** BEGIN Source passage **

San Antonio record producer Manny Guerra helped define Tejano music, but he’d rather talk about something else

Record producer, studio owner and musician Manny Guerra’s role in igniting the glory days of Tejano music is the stuff of legend.

His musicianship, ambition, workaholic intensity, creativity and innovation on a shoestring budget helped shape some of the biggest records ever made in San Antonio, beginning in the early 1960s and continuing through the heyday of Tejano in the ’80s and ’90s.

The songs include “Talk to Me” by Sunny and the Sunglows, “It’s Okay” by Joe Bravo,” “Entre mas, Lejos me Vaya” by David Marez, “Te Aventaron Tus Brazos” by the Latin Breed and “Como La Flor” by Selena. The artists he produced included Emilio, Ram Herrera, Shelly Lares, Jimmy Edward, La Tropa F and La Mafia.

“He helped create the Tejano sound,” said music historian Ramon Hernandez. “He was the ‘it’ producer.”

** END Source passage **

Objective 1: Copy the Manny Guerra article word for word, from "Record producer, studio" up to and including "the ’80s and ’90s.".
Objective 2: Continue the Manny Guerra article after its final sentence.
The material that comes after the Manny Guerra article is separate from it.

** BEGIN Stored data **

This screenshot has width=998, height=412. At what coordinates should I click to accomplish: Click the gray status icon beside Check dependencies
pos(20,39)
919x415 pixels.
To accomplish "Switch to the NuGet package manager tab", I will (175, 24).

** END Stored data **

Final result 1:
Record producer, studio owner and musician Manny Guerra’s role in igniting the glory days of Tejano music is the stuff of legend.

His musicianship, ambition, workaholic intensity, creativity and innovation on a shoestring budget helped shape some of the biggest records ever made in San Antonio, beginning in the early 1960s and continuing through the heyday of Tejano in the ’80s and ’90s.

Final result 2:
Guerra, 83, has just written a memoir, “Tejano Music Award Producer.” As much as anything, it reveals his current ambivalence about his past accomplishments.

Manny Guerra produced recordings by the biggest names in Tejano music from his humble Amen Studios on the South Side of San Antonio.

Express-News file photo.

“The only difference between (Beatles producer) George Martin and me is he knew what he was doing,” said Guerra, showing a flash of pride, something he usually keeps hidden. But drawing inspiration from the pop R&B of Motown, he was Tejano music’s greatest record producer.

Hernandez credits Guerra with improving the fidelity of local records by bringing in studio musicians, background singers and outside songwriters like Luis Silva. He created distinctive echo and reverb effects with a massive metal gasoline storage tank equipped with a audio speaker, microphone and baffles. Guerra also rejected the accordion, his first childhood instrument — he sometimes jokes about building a giant bonfire of accordions — for the keyboard synthesizer.

In interviews about his memoir, Guerra downplays all of that. He would rather talk about his faith and Scripture than his fabled musical past.

“He’s kind of evasive,” Hernandez said.

If he’s soured on his secular music credits, Guerra said it’s because he “wasn’t serving God” and was using his talents “for the wrong reasons.”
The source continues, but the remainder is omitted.